Lines below starting with the line with "info@realtime.am (194, 705)" and going on through the line with "Nachhaltigkeit in der" must be output exactly; the rest of the records must be left out.

──────────────────────────────

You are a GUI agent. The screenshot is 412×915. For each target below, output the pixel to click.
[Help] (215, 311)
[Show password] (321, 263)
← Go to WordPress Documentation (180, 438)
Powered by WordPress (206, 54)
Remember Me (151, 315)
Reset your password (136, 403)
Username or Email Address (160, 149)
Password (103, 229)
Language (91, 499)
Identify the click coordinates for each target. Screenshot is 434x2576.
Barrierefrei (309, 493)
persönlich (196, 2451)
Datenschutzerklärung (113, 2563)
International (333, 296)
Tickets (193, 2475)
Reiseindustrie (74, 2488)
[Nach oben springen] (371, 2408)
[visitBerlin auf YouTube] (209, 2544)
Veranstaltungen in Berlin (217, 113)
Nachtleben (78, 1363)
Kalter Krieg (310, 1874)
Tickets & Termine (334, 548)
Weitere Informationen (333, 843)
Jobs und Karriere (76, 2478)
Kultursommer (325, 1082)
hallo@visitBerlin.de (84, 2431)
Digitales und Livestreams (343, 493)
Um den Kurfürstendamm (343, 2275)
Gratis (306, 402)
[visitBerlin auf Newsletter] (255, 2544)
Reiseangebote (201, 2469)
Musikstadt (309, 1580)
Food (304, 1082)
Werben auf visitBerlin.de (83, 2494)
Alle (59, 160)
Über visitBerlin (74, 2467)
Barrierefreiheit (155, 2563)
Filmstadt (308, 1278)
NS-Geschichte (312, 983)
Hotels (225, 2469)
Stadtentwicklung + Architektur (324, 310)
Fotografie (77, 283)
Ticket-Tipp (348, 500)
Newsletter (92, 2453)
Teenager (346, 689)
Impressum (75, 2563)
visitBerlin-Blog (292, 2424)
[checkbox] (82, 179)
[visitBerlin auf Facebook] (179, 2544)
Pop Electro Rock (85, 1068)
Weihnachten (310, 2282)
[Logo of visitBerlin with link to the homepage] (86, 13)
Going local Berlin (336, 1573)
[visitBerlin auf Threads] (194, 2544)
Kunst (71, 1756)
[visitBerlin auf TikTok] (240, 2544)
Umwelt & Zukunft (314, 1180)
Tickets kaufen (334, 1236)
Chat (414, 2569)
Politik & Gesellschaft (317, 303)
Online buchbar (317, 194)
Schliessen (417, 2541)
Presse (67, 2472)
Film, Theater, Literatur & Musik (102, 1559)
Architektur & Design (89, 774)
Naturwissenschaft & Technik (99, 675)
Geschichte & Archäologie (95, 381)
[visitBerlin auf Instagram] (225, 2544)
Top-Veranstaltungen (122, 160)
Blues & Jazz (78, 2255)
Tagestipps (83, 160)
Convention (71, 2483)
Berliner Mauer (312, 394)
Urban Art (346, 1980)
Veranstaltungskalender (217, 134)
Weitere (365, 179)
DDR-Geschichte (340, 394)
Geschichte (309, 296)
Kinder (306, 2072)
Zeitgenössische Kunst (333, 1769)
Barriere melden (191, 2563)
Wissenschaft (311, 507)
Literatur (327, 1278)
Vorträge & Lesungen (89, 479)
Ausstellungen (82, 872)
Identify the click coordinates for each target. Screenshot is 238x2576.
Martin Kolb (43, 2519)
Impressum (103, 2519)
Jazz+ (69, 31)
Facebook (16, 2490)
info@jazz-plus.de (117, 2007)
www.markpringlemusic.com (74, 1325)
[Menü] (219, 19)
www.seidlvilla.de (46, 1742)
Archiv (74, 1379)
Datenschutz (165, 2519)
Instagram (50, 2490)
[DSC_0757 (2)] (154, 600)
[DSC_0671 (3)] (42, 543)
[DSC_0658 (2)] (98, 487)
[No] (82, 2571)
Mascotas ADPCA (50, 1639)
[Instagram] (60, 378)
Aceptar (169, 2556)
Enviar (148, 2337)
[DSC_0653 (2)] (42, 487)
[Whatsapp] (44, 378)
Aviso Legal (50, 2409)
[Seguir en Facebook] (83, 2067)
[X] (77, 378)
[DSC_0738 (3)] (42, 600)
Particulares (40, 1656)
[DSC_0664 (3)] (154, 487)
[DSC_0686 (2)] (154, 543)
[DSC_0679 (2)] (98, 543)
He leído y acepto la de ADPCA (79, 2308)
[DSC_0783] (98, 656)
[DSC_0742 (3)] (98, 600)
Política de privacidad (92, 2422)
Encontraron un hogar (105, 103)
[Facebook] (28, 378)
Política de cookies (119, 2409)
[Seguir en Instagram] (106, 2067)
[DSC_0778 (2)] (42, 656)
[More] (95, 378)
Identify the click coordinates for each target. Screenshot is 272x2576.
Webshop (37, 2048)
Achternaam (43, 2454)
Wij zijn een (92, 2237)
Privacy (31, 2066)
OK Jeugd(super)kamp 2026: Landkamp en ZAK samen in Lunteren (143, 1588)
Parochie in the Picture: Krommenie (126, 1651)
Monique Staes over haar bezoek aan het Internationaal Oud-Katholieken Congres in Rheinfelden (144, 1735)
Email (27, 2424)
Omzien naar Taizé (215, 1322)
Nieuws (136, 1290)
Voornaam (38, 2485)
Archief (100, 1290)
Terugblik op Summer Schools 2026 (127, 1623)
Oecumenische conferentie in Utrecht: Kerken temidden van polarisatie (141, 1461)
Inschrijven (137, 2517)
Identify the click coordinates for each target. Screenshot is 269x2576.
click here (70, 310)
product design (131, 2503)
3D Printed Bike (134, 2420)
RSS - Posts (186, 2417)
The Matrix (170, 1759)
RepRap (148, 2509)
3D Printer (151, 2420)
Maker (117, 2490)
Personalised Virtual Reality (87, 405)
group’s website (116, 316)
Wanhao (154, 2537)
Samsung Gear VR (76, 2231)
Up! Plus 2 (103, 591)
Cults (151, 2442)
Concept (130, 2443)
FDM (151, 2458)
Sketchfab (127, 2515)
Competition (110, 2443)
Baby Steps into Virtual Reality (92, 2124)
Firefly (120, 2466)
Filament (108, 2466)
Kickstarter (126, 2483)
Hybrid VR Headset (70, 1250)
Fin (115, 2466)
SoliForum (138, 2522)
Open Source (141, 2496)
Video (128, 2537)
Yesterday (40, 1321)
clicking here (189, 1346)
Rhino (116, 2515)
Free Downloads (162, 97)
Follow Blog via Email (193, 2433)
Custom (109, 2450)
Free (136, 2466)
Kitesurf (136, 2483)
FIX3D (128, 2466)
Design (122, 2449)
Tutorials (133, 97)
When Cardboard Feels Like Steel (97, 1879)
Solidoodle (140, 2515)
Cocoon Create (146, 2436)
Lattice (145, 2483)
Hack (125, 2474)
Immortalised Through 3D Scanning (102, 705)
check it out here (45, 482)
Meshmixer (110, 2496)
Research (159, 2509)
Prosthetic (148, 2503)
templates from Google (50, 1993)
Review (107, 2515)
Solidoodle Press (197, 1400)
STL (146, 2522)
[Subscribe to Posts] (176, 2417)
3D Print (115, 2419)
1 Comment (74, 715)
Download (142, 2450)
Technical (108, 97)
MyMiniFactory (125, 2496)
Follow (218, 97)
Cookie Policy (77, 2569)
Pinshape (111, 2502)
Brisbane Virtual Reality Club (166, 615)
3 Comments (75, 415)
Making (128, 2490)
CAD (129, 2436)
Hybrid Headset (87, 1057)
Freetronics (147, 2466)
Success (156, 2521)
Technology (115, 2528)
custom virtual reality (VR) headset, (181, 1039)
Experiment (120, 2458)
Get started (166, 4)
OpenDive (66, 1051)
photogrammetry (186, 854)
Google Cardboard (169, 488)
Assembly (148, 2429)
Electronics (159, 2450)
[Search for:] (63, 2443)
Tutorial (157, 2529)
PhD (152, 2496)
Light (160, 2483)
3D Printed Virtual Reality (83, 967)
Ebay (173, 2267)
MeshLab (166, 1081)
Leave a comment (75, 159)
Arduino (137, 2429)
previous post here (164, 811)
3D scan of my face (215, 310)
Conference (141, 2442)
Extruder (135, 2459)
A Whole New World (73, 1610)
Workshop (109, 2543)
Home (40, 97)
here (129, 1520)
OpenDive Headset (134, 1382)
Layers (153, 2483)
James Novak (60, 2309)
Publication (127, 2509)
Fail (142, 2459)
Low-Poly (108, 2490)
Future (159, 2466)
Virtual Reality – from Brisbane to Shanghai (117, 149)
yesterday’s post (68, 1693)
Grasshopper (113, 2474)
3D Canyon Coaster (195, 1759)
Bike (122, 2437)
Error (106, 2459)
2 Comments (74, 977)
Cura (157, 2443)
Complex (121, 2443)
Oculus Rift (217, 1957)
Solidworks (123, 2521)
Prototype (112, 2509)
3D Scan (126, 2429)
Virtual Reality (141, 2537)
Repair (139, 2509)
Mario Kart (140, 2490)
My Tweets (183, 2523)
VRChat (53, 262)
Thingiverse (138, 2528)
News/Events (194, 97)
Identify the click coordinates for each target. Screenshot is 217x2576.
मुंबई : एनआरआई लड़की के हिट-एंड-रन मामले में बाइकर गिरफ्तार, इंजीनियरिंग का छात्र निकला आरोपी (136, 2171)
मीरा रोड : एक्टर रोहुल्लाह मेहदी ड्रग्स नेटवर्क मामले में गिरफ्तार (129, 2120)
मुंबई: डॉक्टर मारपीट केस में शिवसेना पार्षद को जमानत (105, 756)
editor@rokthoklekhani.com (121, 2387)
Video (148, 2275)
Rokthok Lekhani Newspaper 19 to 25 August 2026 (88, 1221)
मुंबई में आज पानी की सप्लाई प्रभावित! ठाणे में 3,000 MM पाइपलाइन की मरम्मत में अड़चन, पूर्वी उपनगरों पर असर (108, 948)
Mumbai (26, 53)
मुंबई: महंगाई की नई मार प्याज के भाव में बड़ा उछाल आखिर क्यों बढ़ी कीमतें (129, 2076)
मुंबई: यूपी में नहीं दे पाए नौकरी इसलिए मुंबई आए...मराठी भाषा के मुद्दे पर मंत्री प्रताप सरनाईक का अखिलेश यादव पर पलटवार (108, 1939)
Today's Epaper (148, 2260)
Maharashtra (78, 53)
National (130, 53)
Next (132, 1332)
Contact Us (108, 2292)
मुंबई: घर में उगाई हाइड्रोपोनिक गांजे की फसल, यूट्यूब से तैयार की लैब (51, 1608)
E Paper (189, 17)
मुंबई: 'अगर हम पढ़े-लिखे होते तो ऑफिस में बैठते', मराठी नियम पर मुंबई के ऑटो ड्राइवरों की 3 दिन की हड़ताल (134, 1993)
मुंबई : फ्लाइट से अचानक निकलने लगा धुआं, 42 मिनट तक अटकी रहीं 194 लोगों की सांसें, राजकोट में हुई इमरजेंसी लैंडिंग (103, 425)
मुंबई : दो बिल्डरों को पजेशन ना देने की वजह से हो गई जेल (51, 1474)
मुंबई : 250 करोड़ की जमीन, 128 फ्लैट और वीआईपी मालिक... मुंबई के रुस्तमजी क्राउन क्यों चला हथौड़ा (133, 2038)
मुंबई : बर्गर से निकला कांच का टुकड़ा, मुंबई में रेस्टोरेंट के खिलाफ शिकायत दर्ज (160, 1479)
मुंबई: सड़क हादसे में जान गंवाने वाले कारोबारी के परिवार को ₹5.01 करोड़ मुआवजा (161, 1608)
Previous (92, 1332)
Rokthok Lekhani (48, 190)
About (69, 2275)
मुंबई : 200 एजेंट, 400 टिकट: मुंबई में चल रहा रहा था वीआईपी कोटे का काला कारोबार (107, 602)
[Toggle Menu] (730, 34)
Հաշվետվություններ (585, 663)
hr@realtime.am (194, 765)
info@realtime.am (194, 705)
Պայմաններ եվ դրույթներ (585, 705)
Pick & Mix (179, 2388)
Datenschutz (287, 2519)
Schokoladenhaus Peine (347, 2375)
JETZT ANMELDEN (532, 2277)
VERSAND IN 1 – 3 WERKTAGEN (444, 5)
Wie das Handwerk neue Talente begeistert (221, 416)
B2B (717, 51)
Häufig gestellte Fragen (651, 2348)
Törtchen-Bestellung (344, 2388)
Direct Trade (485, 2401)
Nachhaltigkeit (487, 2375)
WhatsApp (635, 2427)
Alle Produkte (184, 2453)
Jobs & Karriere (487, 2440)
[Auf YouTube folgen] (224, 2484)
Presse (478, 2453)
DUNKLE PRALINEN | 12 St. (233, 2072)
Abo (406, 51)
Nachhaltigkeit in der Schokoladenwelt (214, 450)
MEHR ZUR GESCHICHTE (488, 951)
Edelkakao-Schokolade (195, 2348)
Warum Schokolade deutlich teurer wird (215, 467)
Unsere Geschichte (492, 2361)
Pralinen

──────────────────────────────

- RESULT OF THIS TASK:
info@realtime.am (194, 705)
Պայմաններ եվ դրույթներ (585, 705)
Pick & Mix (179, 2388)
Datenschutz (287, 2519)
Schokoladenhaus Peine (347, 2375)
JETZT ANMELDEN (532, 2277)
VERSAND IN 1 – 3 WERKTAGEN (444, 5)
Wie das Handwerk neue Talente begeistert (221, 416)
B2B (717, 51)
Häufig gestellte Fragen (651, 2348)
Törtchen-Bestellung (344, 2388)
Direct Trade (485, 2401)
Nachhaltigkeit (487, 2375)
WhatsApp (635, 2427)
Alle Produkte (184, 2453)
Jobs & Karriere (487, 2440)
[Auf YouTube folgen] (224, 2484)
Presse (478, 2453)
DUNKLE PRALINEN | 12 St. (233, 2072)
Abo (406, 51)
Nachhaltigkeit in der Schokoladenwelt (214, 450)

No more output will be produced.